### Selected extract
--------------------------------
CBX–663, a novel TCR-mimetic T-cell engager targeting a telomerase reverse transcriptase (TERT) peptide-HLA complex, that exhibits potent efficacy against AML cells Free

Telomerase Reverse Transcriptase (TERT) is an oncogenic driver highly expressed in ~90% of all tumors, including hematologic malignancies such as acute myelogenous leukemia (AML). However, therapeutic targeting of TERT has remained challenging. The presentation of HLA-A*02:01-restricted TERT₅₄₀ peptide by tumor cells represents an opportunity to target TERT-expressing malignancies using TCR-mimetic (TCRm) antibodies that recognize peptide-Human Leukocyte Antigen (pHLA) complexes. The feasibility of this strategy is supported by previous studies demonstrating that TERT-specific cytotoxic lymphocytes (CTLs) can target and kill leukemia cell lines in vitro as well as in mouse xenograft models in vivo.
--------------------------------
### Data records

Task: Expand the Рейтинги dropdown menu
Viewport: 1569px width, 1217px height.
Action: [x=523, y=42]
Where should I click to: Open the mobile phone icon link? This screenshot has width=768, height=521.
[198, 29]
--------------------------------
### Problem requirements
Can you extract the entire passage about CBX–663 and reproduce it word for word? The data above has nothing to do with this.

### Expected output
CBX–663, a novel TCR-mimetic T-cell engager targeting a telomerase reverse transcriptase (TERT) peptide-HLA complex, that exhibits potent efficacy against AML cells Free

Telomerase Reverse Transcriptase (TERT) is an oncogenic driver highly expressed in ~90% of all tumors, including hematologic malignancies such as acute myelogenous leukemia (AML). However, therapeutic targeting of TERT has remained challenging. The presentation of HLA-A*02:01-restricted TERT₅₄₀ peptide by tumor cells represents an opportunity to target TERT-expressing malignancies using TCR-mimetic (TCRm) antibodies that recognize peptide-Human Leukocyte Antigen (pHLA) complexes. The feasibility of this strategy is supported by previous studies demonstrating that TERT-specific cytotoxic lymphocytes (CTLs) can target and kill leukemia cell lines in vitro as well as in mouse xenograft models in vivo.